A photo of researcher Richard Martin
Principal Investigators: 
Institution: 
Award Amount: 
£28,600

This proposal aims to develop new bioactive materials to improve clinical outcomes for patients suffering from bone sarcoma. The developed materials will provide a control release of key metal ions to induce tumour cell death and simultaneously stimulate grow new bone. In addition the material will contain natural antibacterial agents to reduce the probability of surgical site infections. Furthermore we envisage that the material will enhance blood flow therefore significantly reducing patient healing times.

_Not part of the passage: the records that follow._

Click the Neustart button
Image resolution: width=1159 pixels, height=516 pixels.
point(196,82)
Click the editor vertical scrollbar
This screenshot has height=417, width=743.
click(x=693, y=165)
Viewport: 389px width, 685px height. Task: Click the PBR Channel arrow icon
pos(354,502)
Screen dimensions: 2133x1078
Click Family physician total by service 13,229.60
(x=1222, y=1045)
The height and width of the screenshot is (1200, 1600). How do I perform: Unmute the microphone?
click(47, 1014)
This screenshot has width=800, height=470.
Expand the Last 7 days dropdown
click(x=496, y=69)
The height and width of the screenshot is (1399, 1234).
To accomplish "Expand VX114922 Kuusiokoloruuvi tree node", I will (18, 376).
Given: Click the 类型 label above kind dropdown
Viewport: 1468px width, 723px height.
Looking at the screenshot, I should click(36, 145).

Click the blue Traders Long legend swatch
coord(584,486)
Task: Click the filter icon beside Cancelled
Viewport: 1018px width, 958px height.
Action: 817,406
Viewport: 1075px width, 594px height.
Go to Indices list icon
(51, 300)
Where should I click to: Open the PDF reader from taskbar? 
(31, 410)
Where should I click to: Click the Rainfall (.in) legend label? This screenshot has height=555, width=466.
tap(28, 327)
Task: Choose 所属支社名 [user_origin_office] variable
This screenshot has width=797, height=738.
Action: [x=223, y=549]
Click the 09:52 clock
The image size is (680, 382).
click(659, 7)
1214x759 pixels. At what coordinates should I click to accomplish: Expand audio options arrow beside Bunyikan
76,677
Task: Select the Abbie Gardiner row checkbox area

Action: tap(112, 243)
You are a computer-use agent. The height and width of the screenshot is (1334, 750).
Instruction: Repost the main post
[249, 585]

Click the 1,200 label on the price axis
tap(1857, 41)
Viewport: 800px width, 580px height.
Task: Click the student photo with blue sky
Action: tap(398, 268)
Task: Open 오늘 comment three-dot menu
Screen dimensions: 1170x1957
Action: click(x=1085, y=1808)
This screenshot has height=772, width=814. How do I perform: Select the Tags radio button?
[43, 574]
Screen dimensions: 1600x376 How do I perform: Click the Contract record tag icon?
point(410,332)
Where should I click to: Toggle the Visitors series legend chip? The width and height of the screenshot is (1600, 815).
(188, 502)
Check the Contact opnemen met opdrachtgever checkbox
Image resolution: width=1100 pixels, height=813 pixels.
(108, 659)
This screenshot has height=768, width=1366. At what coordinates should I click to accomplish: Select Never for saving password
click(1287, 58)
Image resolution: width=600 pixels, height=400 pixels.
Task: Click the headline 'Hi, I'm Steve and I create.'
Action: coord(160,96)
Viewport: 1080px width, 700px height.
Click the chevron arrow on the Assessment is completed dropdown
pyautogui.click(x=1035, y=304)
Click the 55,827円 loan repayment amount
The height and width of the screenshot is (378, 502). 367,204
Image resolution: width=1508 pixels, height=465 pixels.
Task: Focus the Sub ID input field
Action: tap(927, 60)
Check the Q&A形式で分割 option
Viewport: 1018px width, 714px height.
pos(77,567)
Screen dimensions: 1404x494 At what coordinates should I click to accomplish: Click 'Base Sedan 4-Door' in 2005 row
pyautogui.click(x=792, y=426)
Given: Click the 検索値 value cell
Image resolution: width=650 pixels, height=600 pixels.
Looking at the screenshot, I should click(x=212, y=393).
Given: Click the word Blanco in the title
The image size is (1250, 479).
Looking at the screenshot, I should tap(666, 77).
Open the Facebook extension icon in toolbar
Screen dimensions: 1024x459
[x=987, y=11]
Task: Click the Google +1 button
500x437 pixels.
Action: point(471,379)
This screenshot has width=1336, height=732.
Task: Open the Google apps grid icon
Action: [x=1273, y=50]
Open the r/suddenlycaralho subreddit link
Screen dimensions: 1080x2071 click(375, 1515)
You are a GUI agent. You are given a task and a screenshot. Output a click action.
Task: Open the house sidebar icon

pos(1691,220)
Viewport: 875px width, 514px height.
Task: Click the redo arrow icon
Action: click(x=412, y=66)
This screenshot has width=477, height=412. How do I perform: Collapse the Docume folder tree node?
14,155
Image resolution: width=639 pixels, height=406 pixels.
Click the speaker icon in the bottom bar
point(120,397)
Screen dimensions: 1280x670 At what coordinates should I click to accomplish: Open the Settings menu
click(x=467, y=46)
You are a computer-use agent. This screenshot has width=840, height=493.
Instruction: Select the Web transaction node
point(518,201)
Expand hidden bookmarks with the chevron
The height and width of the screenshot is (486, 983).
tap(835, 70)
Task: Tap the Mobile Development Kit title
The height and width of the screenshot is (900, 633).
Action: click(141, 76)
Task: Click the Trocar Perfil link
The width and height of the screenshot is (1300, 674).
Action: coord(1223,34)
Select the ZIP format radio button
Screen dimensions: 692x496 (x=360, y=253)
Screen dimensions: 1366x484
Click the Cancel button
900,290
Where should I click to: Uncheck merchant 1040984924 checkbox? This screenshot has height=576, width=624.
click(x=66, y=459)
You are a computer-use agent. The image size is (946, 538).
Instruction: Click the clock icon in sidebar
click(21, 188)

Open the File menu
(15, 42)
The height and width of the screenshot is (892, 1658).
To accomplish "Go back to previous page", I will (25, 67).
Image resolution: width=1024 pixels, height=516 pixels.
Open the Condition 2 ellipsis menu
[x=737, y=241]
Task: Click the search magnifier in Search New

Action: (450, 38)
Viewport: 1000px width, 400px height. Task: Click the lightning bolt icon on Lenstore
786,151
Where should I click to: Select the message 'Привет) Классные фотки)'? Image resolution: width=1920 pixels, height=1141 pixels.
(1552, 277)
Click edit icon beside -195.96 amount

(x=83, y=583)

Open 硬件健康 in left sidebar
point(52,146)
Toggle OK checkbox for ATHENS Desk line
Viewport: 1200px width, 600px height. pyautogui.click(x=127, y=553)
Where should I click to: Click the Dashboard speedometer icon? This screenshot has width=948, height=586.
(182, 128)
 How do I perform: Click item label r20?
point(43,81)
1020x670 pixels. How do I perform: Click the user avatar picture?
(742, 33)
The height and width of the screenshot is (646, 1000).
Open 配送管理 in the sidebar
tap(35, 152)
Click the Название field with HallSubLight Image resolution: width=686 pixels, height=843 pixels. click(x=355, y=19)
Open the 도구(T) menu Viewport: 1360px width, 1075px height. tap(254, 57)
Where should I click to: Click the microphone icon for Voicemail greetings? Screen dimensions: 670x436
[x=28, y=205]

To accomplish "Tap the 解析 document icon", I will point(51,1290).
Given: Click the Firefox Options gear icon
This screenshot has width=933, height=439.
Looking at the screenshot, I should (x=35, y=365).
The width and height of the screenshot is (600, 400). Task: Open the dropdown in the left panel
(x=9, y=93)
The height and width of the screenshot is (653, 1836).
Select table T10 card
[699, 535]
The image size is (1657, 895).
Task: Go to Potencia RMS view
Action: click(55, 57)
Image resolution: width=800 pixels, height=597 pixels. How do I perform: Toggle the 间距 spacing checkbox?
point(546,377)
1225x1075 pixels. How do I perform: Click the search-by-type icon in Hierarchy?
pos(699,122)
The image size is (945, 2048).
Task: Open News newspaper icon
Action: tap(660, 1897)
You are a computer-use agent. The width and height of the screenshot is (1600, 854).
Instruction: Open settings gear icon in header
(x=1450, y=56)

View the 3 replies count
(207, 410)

The material will be composed of calcium and phosphorous (the key building blocks of bone) and contain gallium, a metal widely used in cancer treatment and known to selectively target tumour cells. In addition the material will contain strontium which is antimicrobial and cobalt which is known to enhance blood vessel formation (blood flow can be a key factor for healing times). These metals will be hosted in a soluble bioactive material which will provide a controlled release of these ions, over an extended time period, directly at the surgical site.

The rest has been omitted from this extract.